Weighing the Differences Between Classical Education and Calvert Grade

Since 1905 Calvert School has been offering homeschoolers a complete package- one year of curriculum covering all subjects. Previously I hadn't even considered their company for two reasons: cost (one time fee of over $600) and my control over materials: a parent has no control over the choices for subjects.

This year Calvert began offering a payment plan which would cause its cost to be similar to what we budget for now, when we deliberate and choose our texts. So with the cost objection out the window, I looked more carefully at the course descriptions.

Calvert is really impressive for a few reasons. First, teachers are available on-line or by telephone if your kid(and you) are stumped by some topic. They have initial placement tests and unit testing in subject material online. Each enrolled student has resources available to them in their Calvert account. These include math and spelling games, an "i-Library," tutorials, and e-textbooks. There is a lot of parent support available, through the phone, email, or the parent's online resource which include answer keys.

The coursework is thorough, and includes art history, geography and computer literacy from elementary years on. However, the approach of the curriculum in general is scatter-gun in organization similar to public schools. For instance, putting life cycles and physics together in the same year of science instruction. Biographies not laid in the timeline of history, but as a focus of the history course? I much prefer the classical organization of science with history in a chronological flow.

Why We Educate at Home, A Discussion of the Classical Education Method

My husband and I have no qualms about our style of parenting, which is so tied up in home education. He grew up beside his father in a greenhouse. Our first apartment at 500 sq ft, had 31 houseplants in it. He now works as a landscape designer. So we understand this analogy: Children are like little plants. You take the seed and put it in a little cup of the best topsoil. You give it lots of light. You gently sprinkle it with drops of water so the delicate leaves aren't broken. When it gets a decent root system, you transplant it to a bigger pot. You protect it from the wind and the hottest sun. You bring it in when there's a freeze. You don't put it out where the dog will trample it or a deer will eat the buds. When its well-established, and the season is right, you can transplant it finally to its place outside your home. Then it will do well on its own in the downpours and coldest winters.

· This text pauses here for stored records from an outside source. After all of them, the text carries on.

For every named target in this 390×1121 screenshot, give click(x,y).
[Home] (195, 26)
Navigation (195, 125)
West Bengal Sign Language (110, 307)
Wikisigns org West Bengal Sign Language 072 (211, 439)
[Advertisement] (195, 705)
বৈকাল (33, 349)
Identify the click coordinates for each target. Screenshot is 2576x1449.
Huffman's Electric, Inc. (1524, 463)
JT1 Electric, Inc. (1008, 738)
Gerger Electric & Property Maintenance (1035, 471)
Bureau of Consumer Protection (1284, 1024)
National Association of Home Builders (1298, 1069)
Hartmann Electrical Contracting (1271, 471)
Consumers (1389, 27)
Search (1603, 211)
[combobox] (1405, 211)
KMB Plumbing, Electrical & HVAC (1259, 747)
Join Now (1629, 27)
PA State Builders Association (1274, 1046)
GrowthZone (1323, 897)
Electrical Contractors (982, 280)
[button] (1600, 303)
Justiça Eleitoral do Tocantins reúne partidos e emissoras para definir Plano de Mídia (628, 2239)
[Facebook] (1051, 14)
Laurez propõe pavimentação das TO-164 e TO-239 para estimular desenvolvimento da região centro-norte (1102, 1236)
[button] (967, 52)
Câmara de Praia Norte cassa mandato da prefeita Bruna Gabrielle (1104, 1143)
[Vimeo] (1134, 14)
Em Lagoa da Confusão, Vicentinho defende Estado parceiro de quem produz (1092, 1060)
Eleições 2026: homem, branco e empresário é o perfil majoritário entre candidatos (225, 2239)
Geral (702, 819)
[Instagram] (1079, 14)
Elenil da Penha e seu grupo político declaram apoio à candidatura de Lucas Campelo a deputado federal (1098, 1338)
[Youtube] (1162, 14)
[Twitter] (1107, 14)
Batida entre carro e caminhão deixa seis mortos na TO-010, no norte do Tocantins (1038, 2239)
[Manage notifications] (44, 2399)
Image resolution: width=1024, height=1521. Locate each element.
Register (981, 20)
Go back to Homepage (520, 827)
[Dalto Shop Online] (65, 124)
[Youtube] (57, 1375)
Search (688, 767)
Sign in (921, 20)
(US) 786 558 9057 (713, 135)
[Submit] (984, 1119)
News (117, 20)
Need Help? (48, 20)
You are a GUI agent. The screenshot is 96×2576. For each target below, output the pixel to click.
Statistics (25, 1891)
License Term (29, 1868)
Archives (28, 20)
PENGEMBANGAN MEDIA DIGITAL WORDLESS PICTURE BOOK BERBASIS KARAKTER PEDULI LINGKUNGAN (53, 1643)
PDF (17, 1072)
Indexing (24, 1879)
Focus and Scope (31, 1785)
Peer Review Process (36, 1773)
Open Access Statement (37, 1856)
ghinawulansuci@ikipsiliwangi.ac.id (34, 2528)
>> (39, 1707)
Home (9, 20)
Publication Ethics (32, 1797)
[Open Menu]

So we plan to raise our children, protecting them and ensuring they are firmly established before they go out into the world. It is our hope that they do much better at surviving their relationships and careers with such a secure beginning. Our family follows the Classical Education model. The basic premise of the classical method is the breakdown of education into three sections which each build on each other. First is the Grammar stage, generally 1st-4th grades, in which a child's curiosity is encouraged by just stuffing them full of images and facts. The next stage is the Logic stage, generally 5th- 8th grades, where an adolescent begins to find the answers to the how and why of what they learned in the Grammar stage. Last is the Rhetoric stage, in which 9th -12th graders learn how to coherently express what they have learned. In Classical Education, all learning follows history as its base and the other subjects work around it. In addition, a student goes over the same material three times in his education (cycling through the material once in each stage).